DESCRIPTION OF THE TASK ::
Among the lines below, a stretch begins at the one with "Given: Click the 查询内容 section label" and ends at the one with "Task: Click See all activities in left panel". Repeat that stretch exactly, ends included.

####

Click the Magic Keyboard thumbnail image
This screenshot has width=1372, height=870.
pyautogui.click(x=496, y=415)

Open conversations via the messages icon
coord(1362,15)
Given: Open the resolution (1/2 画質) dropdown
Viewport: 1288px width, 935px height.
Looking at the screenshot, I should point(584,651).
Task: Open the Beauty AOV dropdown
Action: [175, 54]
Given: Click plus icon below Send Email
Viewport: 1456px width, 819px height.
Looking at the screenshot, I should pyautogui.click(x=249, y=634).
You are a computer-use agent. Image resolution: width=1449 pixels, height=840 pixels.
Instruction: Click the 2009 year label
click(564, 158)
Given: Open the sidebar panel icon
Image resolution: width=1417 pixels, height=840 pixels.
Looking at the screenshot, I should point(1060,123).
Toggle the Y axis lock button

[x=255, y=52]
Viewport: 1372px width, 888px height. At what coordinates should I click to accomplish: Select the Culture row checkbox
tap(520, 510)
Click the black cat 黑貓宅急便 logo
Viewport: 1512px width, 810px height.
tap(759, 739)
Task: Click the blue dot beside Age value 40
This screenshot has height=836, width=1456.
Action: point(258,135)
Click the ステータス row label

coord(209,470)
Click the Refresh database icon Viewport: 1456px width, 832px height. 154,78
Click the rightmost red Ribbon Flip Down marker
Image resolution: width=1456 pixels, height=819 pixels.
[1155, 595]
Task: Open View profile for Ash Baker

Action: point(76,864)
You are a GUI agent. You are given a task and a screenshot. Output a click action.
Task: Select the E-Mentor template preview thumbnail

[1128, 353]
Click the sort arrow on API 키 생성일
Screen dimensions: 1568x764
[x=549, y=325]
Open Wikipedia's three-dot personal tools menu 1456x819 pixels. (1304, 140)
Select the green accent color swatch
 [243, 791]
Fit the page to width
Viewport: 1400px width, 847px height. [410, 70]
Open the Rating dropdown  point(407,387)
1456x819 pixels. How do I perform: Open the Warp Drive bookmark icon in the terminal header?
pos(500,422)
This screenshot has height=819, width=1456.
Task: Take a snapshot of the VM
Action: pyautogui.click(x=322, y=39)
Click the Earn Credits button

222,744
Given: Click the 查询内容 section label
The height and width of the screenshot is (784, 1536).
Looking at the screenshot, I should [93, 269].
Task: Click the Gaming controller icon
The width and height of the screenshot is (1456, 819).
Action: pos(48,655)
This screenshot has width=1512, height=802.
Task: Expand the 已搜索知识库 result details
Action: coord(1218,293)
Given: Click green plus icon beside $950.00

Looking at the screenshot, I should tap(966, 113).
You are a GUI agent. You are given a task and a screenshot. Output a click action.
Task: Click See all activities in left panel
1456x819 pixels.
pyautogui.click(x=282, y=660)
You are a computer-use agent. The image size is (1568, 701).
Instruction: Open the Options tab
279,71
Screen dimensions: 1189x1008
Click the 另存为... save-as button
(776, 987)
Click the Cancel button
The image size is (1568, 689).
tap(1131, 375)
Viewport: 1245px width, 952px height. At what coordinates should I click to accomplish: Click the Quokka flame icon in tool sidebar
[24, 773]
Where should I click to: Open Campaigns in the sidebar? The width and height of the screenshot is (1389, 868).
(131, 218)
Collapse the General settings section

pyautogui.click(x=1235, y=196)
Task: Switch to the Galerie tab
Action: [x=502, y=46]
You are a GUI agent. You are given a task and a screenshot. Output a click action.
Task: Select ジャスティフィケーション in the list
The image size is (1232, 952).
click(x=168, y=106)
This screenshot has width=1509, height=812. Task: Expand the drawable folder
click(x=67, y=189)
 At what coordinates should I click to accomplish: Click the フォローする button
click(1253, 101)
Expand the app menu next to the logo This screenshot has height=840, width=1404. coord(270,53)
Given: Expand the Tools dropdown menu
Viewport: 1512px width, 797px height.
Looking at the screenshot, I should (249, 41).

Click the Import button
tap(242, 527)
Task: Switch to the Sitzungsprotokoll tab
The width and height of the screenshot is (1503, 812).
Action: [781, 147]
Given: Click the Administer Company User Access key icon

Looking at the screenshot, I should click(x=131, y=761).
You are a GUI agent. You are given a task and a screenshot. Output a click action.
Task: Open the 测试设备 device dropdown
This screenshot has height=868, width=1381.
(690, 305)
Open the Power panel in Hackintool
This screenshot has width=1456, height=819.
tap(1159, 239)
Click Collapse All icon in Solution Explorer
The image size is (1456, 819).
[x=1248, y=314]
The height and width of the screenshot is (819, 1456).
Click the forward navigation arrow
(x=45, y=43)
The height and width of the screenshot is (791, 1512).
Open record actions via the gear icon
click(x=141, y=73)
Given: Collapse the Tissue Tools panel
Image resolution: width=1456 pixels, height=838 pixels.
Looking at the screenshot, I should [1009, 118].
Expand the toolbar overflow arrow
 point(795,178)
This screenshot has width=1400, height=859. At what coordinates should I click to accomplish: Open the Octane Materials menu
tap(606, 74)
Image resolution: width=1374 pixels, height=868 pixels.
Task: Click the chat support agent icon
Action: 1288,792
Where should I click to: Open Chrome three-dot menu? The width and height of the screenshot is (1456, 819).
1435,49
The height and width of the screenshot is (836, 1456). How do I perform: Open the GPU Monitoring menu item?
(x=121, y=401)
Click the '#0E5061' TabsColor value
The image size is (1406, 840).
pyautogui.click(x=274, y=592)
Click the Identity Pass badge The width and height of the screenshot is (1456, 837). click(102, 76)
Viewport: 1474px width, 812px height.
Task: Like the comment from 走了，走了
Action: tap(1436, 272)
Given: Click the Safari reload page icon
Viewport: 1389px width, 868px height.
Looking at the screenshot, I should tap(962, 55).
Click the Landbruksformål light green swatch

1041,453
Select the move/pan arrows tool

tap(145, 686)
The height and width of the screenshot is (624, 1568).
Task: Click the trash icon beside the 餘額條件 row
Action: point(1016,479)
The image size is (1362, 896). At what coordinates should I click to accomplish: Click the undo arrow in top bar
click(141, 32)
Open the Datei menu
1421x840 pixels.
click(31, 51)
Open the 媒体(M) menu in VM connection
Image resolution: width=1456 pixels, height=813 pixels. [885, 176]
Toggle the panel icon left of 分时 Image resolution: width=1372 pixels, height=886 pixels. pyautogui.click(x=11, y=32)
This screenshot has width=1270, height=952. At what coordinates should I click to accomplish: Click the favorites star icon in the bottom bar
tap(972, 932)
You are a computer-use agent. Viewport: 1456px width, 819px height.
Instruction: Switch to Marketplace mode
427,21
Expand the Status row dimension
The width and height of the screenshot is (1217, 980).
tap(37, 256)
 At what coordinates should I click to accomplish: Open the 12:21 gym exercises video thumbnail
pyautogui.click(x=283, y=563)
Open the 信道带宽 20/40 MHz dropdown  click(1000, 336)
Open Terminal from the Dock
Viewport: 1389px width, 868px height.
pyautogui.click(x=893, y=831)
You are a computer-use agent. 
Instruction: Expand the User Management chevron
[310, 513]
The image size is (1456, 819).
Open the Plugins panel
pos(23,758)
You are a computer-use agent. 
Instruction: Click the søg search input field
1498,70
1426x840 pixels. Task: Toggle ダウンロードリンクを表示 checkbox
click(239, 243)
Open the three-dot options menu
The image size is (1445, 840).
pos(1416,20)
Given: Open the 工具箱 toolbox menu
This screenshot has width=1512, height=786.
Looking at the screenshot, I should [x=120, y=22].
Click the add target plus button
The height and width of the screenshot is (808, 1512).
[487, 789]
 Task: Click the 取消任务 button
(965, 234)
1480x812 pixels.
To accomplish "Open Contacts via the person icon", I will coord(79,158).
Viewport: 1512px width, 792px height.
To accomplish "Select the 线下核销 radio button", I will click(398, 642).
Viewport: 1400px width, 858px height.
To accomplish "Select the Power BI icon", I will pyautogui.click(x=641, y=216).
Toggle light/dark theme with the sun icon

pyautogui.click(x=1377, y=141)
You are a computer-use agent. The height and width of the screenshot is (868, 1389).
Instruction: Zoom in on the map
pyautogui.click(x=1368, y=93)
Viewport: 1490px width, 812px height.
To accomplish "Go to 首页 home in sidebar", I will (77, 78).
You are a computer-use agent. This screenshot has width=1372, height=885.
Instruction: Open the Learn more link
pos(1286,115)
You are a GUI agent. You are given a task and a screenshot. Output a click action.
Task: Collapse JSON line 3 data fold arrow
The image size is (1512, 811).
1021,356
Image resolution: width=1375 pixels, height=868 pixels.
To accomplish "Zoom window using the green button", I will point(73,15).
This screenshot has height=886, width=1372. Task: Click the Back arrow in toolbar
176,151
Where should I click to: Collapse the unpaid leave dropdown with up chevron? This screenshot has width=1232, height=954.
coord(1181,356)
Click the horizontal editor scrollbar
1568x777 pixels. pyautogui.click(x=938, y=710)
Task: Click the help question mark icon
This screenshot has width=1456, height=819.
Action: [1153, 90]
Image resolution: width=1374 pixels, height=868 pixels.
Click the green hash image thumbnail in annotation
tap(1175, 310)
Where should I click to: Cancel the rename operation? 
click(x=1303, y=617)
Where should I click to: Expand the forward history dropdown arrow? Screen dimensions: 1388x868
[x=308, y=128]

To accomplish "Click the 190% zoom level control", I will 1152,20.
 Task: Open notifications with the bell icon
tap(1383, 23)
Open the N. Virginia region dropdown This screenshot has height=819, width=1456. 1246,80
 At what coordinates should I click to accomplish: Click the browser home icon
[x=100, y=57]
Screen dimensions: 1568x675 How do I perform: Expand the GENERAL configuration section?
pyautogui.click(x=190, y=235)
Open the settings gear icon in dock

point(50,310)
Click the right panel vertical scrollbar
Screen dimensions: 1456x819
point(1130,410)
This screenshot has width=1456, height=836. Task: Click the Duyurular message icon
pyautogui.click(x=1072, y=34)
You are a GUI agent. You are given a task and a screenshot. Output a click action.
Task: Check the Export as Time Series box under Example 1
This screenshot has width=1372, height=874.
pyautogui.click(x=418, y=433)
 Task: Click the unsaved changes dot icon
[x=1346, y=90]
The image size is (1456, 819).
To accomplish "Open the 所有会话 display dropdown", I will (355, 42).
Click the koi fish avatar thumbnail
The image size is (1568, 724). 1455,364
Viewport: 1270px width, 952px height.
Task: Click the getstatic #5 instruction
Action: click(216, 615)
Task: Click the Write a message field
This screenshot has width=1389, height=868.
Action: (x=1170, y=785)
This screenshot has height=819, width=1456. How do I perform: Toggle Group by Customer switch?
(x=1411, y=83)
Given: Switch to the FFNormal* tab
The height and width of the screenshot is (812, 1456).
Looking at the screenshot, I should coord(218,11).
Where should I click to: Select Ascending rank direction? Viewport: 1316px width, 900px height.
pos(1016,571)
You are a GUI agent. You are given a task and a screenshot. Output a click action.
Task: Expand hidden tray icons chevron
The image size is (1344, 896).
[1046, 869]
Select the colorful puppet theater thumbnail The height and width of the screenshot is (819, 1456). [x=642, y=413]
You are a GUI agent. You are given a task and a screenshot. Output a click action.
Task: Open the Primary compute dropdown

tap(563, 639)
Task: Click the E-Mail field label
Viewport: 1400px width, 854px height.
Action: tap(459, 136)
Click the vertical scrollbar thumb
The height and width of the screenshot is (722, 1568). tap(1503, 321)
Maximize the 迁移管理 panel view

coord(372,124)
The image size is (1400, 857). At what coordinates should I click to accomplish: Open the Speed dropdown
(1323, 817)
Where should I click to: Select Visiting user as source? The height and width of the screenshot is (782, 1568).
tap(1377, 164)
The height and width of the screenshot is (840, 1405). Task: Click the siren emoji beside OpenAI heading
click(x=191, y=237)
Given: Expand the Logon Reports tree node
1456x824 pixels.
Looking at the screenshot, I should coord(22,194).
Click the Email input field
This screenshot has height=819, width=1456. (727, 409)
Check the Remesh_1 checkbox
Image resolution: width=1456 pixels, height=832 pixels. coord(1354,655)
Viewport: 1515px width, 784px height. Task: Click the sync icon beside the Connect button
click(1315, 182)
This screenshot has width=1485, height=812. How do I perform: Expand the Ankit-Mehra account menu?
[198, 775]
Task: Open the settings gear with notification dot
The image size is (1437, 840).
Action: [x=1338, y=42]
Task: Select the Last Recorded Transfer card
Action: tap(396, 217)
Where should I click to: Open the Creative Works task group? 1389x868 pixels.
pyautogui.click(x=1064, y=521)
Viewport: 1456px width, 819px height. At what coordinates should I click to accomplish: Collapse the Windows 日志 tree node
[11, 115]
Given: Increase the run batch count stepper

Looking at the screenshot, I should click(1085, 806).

####

RESPONSE AREA ::
Given: Click the 查询内容 section label
The height and width of the screenshot is (784, 1536).
Looking at the screenshot, I should [93, 269].
Task: Click the Gaming controller icon
The width and height of the screenshot is (1456, 819).
Action: pos(48,655)
This screenshot has width=1512, height=802.
Task: Expand the 已搜索知识库 result details
Action: coord(1218,293)
Given: Click green plus icon beside $950.00

Looking at the screenshot, I should tap(966, 113).
You are a GUI agent. You are given a task and a screenshot. Output a click action.
Task: Click See all activities in left panel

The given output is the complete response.